I didn't want to linger too long, or be morbid, but I needed to come to terms with the reality I was facing. I examined the scene and explained to myself what it was I was seeing. I was looking at the ruins of a place we loved and visited often. It was now a mass grave of at least 2700 people. They were still in there. Two airliners crashed here. They were still in there. A war has started over this. This used to be a pleasant, "permanent" place, now it's an international symbol of sorrow and unimaginable evil. And a month later, it was still smoldering and smoking! I had prepared myself for profound sadness at the sight of the murderous attack, but instead I found myself extremely angry. My jaw hurt from clenching my teeth every time I looked down a side street to see a new composition of destruction brought on by the intolerance and anger of religious fascists. It no longer matters to me why they feel the way they do, there is no justification for this!

I think it was at Warren Street, when we turned to walk down Broadway. I gave one last glance toward West Broadway. The gate was opened again, and a huge flatbed truck pulled out carrying a tremendous section of tower wall. The distinctive architectural details were still evident. Regularly spaced, narrow, rectangular windows. Windows people used to work under and gaze through to the city far below. We passed city hall, which was very well protected by troopers and vehicles, and we passed the Woolworth Building.

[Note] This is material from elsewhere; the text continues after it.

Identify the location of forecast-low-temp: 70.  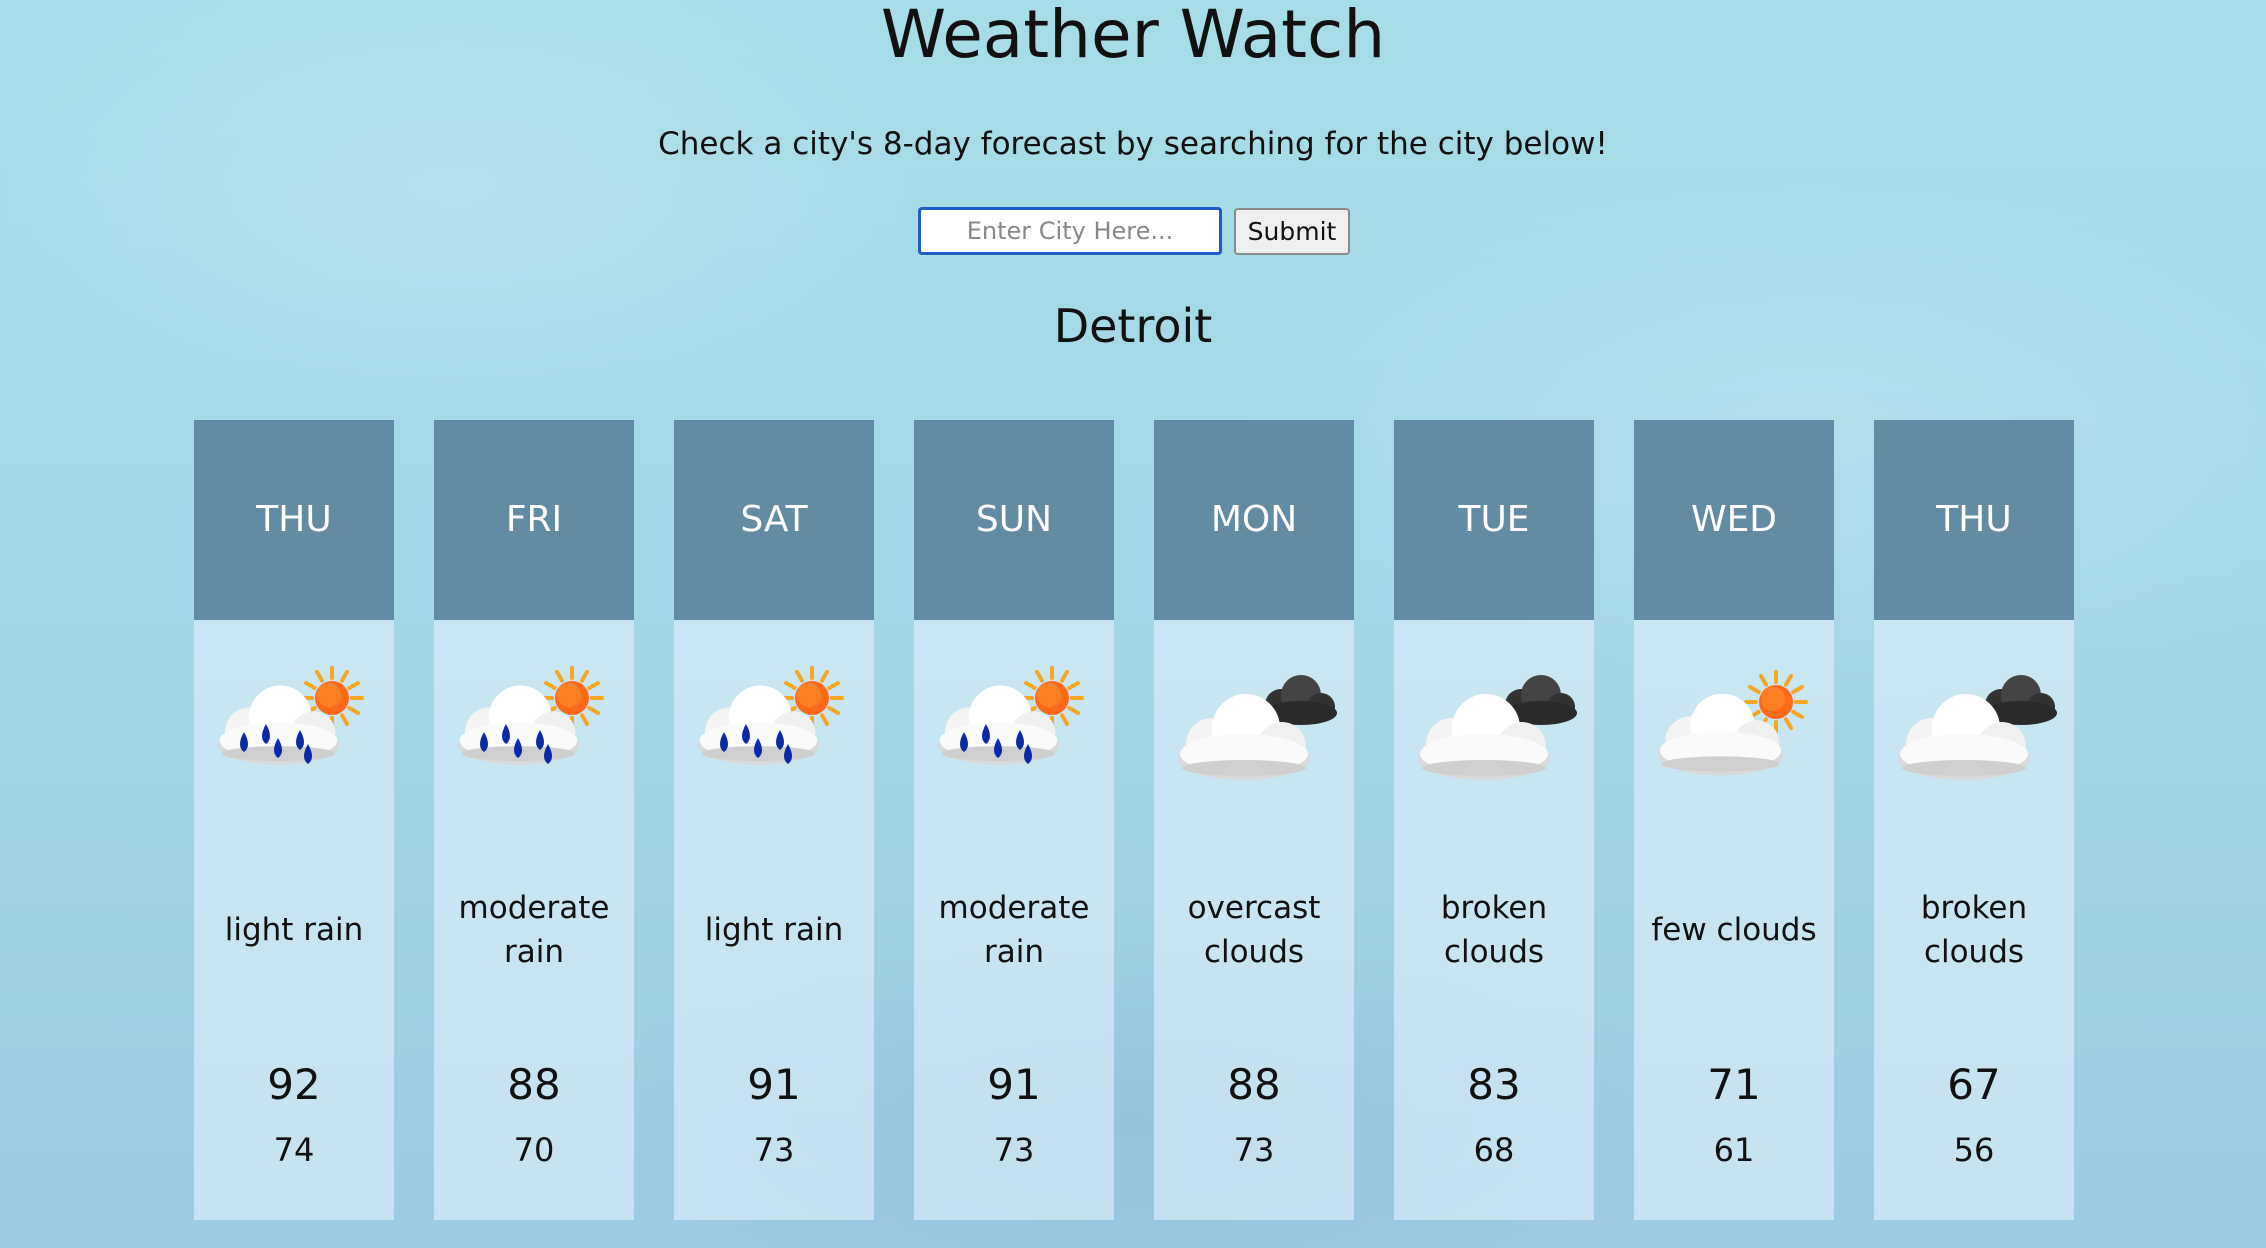
(534, 1150).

In 1913 it was the tallest building in the world, and now, ironically, it is once again one of the tallest structures on lower Manhattan. It was covered with the gray dust of its fallen neighbors. We arrived at the intersection of Fulton and I had to let out a pained groan when I looked down the street!

There were the ruins of WTC 5 (The black building in the upper right of the photo). And, protruding from it, a huge section of wall from one of the towers. It was hanging as if it was frozen in time, still in the process of falling. Again, the regularly spaced, narrow, rectangular windows.

In the center distance, across the West Street Highway, you can see the shattered atrium on the Financial Center Wintergarden. If the North Tower was still there, it would have completely filled the bright, open area.